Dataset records
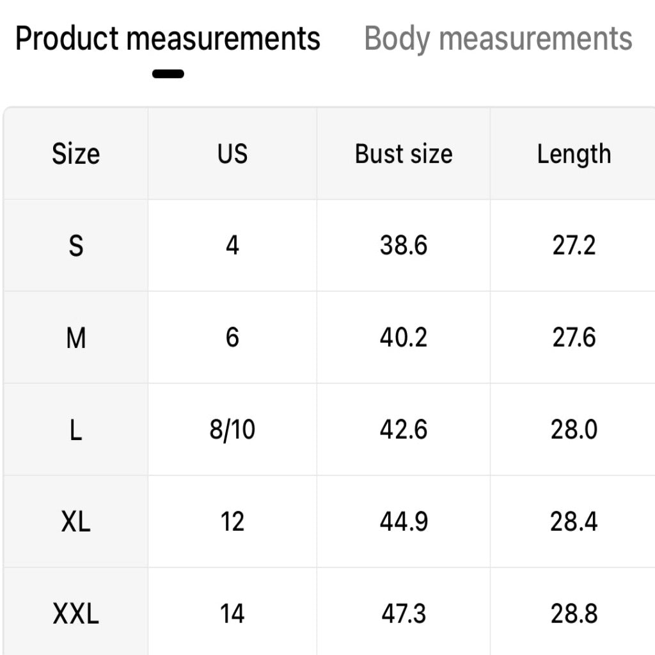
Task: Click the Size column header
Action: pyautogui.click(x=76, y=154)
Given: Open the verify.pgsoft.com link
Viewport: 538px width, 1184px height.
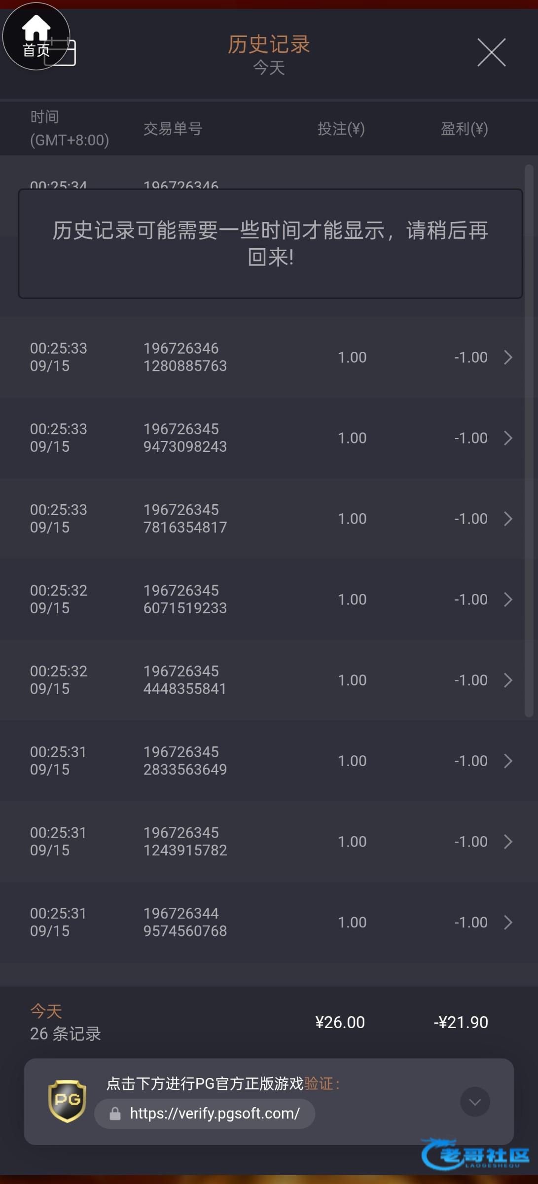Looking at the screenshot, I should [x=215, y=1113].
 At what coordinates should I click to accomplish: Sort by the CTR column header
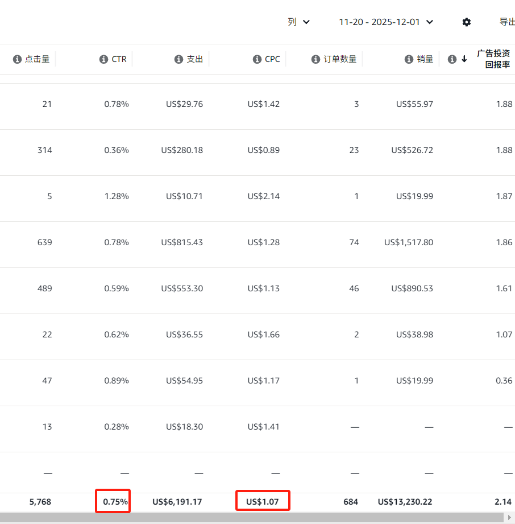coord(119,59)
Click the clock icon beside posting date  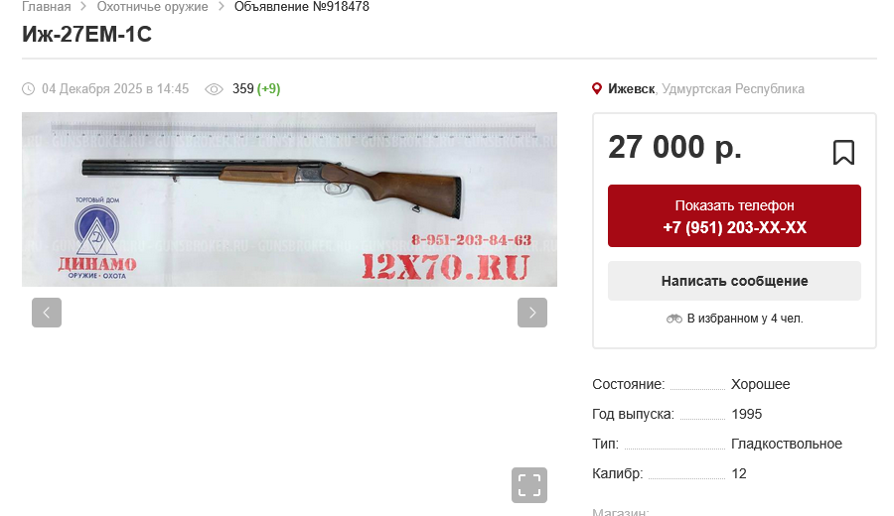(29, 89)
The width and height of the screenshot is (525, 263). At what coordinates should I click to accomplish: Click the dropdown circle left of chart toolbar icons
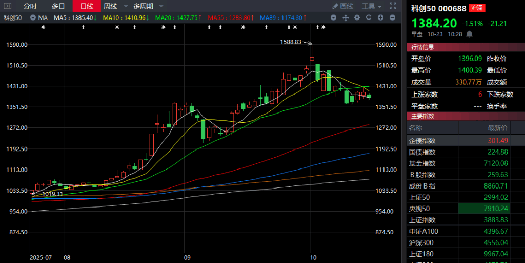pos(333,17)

* * *

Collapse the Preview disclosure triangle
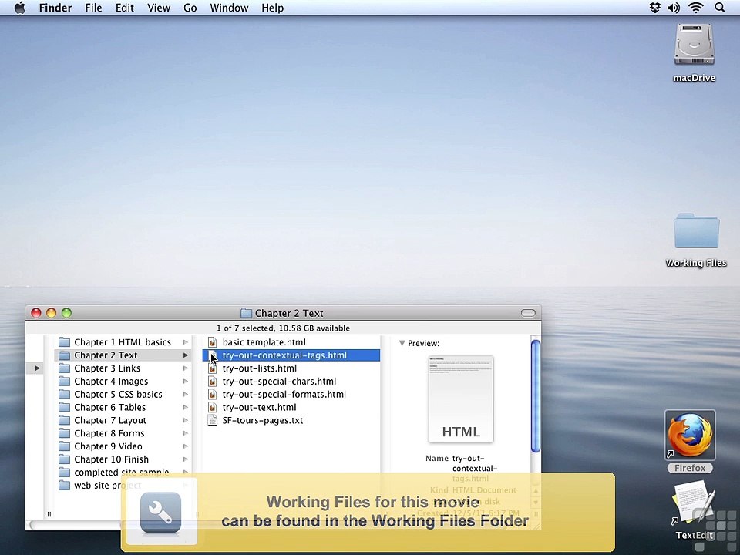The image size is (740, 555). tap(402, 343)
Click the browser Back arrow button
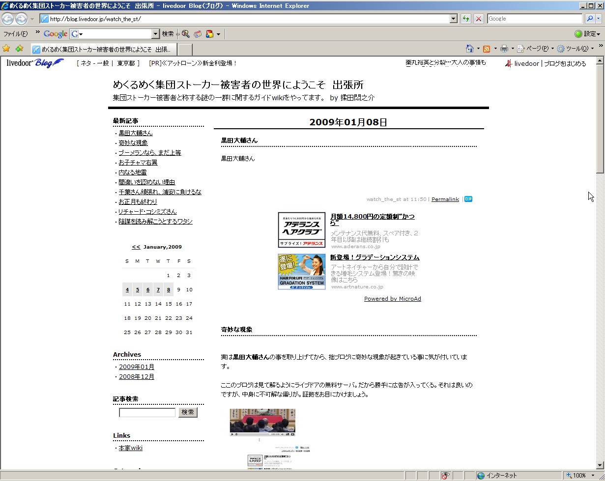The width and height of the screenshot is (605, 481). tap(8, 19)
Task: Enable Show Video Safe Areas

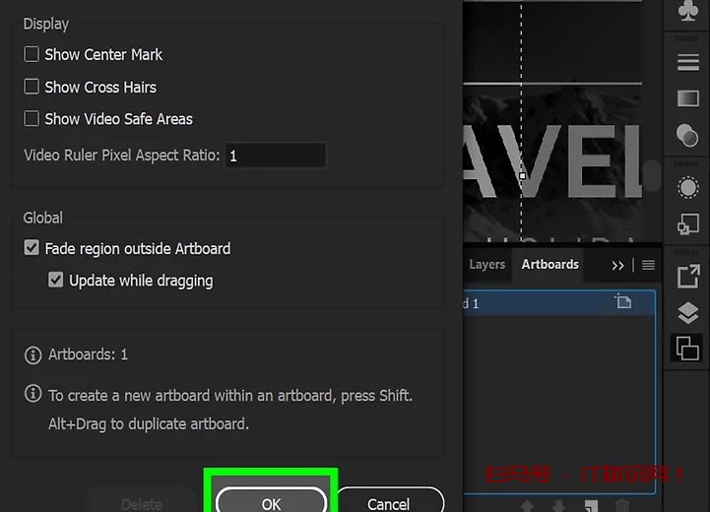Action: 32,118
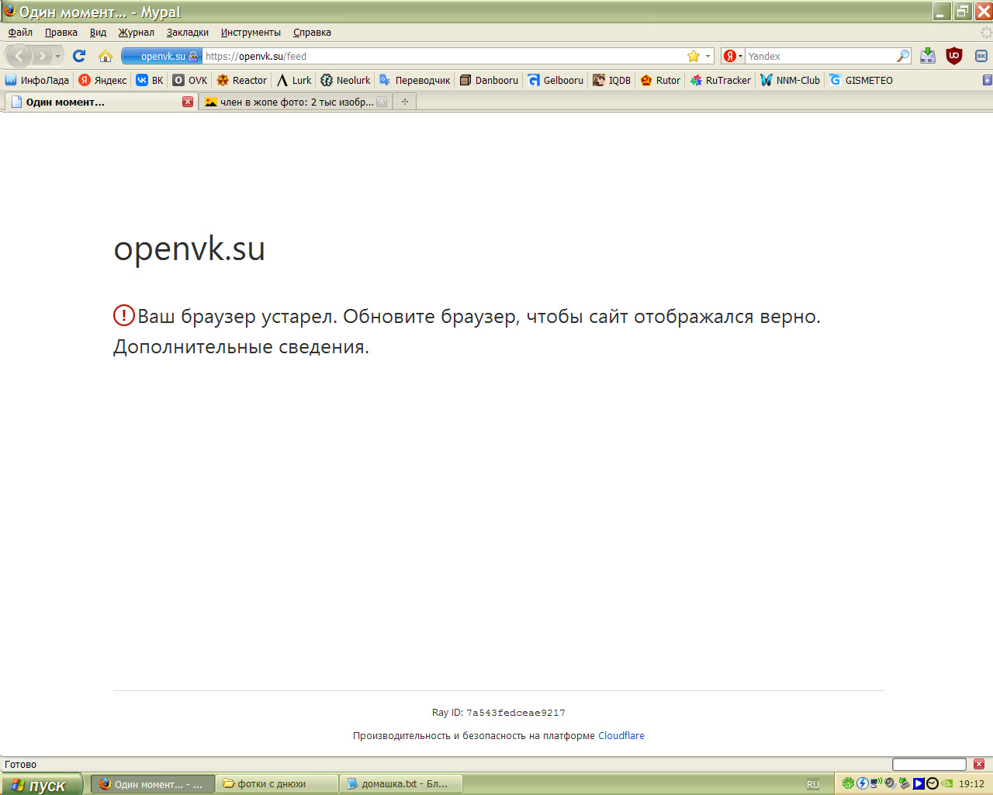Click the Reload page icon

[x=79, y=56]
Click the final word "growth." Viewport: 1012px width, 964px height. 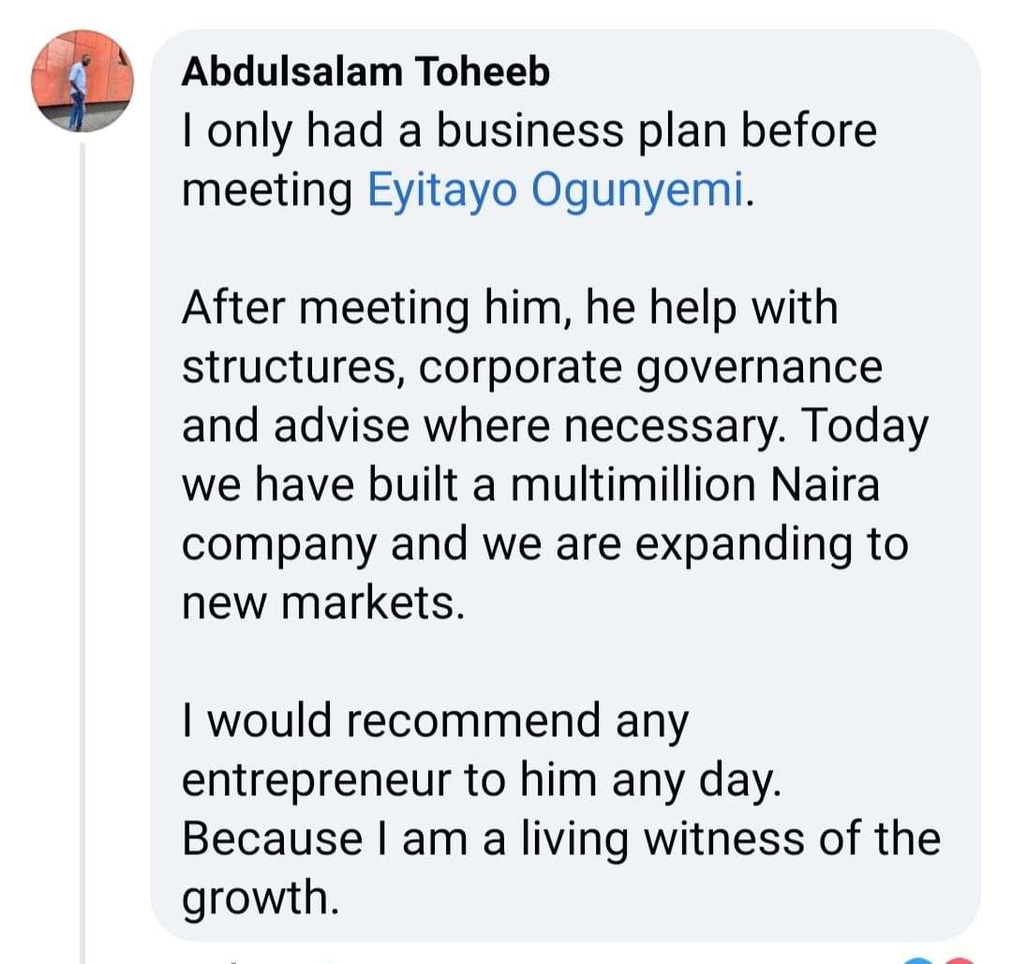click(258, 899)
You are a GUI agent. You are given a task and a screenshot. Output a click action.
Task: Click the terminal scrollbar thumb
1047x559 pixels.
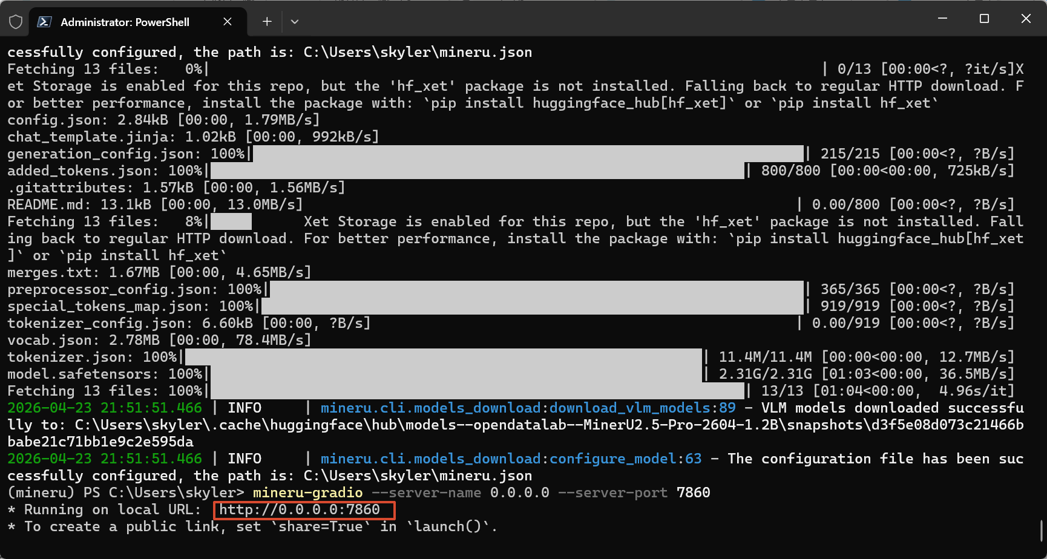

* * *

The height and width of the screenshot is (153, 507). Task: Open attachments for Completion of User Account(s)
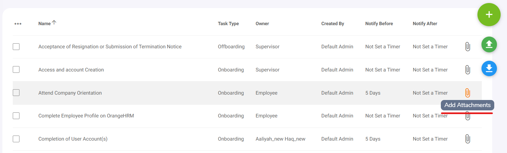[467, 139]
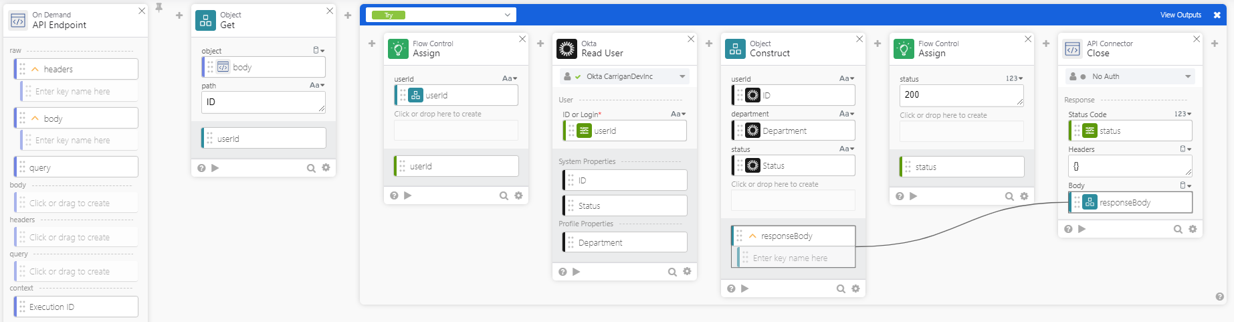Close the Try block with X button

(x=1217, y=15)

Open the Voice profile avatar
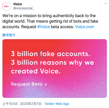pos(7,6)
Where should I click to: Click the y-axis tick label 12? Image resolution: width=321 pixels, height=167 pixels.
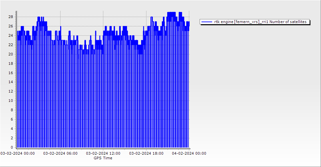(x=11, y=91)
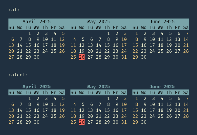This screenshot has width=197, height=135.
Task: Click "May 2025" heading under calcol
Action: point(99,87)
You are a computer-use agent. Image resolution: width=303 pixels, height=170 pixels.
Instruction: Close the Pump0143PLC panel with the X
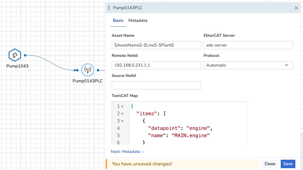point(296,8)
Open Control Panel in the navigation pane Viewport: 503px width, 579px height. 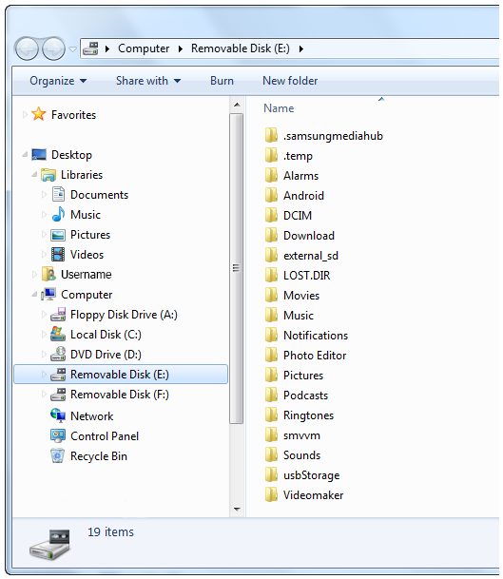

→ **AIM OF THE EXERCISE**: Scan the data for the string "agent" and copy each line in which it occurs.

→ **RESULT FOR THIS EXERCISE**:
You are a GUI agent. You are given a task and a screenshot. Output a click action.
You are a computer-use agent. Image resolution: width=303 pixels, height=170 pixels.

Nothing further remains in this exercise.